From the November 2020 issue

Ask Astro: Why does the Moon disappear during New Moon?

By | Published: November 26, 2020 | Last updated on May 18, 2023
The inner ring (black) of this illustration shows from above how the Moon orbits Earth, with the Sun illuminating half the Moon at all times. (The Sun is located to the right of Earth and the Moon.) The outer ring (blue) shows the phases of the Moon as we see them from Earth as our satellite orbits around us.
Astronomy: Roen Kelly, after NASA/Bill Dunford

Q: What happens to the Moon during New Moon?

Michael Gardner 
Dublin, Ireland 

A:From Earth, we only ever see one side of the Moon. This is because the time it takes the Moon to rotate around its own axis happens to be the same amount of time it takes for the Moon to orbit Earth: one month. This phenomenon is known as tidal locking. Since we only see one side of the Moon, how much of the Moon is visible to us over the course of a month depends on which part of the Moon is reflecting light from the Sun. And that depends on where the Moon is in its orbit around Earth.

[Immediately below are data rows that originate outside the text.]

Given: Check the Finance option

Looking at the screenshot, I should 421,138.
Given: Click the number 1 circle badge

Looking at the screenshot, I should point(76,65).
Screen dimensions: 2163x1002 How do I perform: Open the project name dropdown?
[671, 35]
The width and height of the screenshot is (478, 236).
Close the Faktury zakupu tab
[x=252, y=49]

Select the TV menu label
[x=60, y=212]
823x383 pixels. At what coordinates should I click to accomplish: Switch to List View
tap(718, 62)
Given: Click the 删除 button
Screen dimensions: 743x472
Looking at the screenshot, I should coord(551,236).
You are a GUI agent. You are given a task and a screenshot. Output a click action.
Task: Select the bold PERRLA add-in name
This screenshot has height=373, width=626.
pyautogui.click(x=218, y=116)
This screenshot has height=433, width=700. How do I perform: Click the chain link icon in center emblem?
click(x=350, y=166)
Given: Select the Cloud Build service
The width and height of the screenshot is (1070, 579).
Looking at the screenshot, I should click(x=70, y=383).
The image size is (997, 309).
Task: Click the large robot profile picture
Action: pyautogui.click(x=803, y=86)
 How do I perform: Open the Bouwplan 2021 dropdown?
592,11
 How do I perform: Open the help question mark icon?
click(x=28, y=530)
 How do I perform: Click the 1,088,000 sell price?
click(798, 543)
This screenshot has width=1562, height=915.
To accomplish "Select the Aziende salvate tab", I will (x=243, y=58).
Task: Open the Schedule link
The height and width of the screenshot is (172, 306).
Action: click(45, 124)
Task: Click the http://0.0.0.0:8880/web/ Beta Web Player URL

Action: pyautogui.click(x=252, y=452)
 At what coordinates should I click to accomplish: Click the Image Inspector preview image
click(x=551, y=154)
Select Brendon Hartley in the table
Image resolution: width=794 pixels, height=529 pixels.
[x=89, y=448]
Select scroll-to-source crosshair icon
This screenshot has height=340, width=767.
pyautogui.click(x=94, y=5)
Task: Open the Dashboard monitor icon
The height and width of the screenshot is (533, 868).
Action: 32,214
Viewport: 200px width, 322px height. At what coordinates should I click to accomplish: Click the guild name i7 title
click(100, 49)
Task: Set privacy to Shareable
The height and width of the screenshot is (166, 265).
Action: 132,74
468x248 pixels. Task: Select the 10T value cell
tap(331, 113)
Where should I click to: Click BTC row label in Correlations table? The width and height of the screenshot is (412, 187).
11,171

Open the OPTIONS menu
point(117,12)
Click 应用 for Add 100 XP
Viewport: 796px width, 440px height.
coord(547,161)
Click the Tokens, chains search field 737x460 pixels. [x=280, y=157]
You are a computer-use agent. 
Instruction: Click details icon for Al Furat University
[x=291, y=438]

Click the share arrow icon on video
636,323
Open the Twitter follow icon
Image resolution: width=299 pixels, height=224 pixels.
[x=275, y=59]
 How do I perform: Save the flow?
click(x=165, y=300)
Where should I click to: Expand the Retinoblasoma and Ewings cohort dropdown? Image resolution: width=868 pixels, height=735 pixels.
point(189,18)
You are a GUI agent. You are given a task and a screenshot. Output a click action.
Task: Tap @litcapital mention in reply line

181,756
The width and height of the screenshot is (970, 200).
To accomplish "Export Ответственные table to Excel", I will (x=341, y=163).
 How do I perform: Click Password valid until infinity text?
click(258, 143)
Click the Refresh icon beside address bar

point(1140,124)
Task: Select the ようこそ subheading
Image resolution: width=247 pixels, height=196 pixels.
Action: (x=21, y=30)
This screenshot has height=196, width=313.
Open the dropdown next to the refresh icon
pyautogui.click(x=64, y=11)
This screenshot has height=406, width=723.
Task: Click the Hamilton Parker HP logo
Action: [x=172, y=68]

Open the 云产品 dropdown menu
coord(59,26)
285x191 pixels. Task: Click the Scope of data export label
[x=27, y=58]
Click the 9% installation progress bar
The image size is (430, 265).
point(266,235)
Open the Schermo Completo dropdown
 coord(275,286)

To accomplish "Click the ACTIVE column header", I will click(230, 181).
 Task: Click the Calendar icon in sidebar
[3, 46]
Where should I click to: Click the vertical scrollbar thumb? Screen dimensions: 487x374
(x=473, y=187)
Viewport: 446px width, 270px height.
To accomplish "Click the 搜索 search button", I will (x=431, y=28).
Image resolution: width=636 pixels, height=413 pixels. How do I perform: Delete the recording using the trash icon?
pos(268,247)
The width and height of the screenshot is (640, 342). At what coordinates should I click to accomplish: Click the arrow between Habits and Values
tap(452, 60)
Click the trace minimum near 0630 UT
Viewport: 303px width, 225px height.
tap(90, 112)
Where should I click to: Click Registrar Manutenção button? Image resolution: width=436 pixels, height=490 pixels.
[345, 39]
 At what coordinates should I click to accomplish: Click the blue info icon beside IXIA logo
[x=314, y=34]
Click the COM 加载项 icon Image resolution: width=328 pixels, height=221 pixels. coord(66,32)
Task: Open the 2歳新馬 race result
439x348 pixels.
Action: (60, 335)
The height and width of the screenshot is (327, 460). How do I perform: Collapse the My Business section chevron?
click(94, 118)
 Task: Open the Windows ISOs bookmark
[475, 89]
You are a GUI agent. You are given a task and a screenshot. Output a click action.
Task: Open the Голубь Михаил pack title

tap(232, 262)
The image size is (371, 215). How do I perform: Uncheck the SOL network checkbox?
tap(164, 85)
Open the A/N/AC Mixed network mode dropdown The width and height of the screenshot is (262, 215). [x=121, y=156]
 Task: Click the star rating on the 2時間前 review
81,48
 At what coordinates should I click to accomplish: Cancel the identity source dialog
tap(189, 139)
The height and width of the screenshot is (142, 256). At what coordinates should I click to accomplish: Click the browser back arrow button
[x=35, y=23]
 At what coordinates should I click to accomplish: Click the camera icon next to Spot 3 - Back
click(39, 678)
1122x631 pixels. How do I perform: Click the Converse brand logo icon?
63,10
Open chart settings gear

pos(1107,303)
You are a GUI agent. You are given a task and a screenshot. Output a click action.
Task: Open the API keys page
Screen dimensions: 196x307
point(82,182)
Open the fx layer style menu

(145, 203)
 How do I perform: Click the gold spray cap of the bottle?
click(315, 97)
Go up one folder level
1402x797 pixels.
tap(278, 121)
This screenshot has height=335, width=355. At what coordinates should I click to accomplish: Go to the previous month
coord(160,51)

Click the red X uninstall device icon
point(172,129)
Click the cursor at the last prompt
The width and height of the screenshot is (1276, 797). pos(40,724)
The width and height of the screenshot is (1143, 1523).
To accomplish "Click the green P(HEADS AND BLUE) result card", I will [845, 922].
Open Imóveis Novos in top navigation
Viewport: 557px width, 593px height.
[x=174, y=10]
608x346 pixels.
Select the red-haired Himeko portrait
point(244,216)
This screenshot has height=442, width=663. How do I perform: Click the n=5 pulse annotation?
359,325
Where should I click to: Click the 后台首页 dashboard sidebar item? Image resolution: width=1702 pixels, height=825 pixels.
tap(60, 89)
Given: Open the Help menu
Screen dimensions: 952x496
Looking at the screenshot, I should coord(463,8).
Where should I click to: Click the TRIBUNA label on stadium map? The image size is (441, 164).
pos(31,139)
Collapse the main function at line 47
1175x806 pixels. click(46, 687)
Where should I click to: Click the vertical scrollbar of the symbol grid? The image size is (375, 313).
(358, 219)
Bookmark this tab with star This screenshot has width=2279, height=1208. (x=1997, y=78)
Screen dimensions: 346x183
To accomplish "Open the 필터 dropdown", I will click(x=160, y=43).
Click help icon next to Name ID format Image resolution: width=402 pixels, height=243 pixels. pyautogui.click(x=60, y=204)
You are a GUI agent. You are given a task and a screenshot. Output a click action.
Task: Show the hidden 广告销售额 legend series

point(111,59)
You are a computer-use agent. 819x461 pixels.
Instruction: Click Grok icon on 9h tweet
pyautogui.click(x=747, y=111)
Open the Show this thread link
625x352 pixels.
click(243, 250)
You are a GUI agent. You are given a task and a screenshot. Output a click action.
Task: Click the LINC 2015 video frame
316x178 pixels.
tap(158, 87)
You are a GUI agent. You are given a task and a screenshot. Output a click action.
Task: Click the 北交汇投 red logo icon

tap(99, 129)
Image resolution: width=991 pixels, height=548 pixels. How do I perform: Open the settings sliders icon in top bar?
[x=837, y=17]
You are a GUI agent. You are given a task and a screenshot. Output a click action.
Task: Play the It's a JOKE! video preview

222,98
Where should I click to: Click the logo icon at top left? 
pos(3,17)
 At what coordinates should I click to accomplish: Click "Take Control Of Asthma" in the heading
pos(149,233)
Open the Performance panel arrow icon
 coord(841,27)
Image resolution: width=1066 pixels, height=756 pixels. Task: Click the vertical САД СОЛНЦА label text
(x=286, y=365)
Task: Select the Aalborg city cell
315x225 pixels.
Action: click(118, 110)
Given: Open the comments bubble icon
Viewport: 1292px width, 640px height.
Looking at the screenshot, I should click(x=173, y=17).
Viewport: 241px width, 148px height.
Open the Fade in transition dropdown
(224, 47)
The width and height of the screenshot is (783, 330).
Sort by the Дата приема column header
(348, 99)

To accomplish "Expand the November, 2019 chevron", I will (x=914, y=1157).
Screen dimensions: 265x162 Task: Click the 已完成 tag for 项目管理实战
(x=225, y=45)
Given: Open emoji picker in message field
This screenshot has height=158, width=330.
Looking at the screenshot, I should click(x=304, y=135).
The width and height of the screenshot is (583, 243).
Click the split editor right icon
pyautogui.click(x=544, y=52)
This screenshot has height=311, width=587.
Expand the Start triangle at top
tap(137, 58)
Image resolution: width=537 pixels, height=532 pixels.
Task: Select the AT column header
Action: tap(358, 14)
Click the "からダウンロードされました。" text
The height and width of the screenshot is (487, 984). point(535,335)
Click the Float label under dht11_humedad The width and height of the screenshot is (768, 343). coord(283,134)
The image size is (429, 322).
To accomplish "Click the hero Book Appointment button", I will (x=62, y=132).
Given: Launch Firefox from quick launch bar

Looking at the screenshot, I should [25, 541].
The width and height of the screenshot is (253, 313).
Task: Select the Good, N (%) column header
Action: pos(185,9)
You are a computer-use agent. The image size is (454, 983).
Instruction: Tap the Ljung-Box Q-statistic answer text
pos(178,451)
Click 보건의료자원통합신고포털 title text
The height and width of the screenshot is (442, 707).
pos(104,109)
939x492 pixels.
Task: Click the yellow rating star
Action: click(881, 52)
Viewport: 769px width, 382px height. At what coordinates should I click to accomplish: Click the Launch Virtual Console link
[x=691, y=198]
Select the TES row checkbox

In the image above, the Sun lights up only the half of the Moon that faces our star. From Earth, we see only the portion of the Moon that is both facing our planet and reflecting light.

In the case of a New Moon, the Moon is between Earth and the Sun, so the side of the Moon facing the Sun isn’t facing us. We can’t see any portion of the lit-up Moon during this phase. (When the Sun and Moon exactly line up, as viewed from Earth, we get a special experience known as a solar eclipse.)

You can simulate the phases of the Moon yourself at home with a lamp and baseball. Place the lamp (without its shade) on one end of a darkened room and stand on the opposite end of the room. By raising the baseball at arm’s length in front of you (so it faces the lamp), you can move slowly in a circle and see it go through the same phases as the Moon.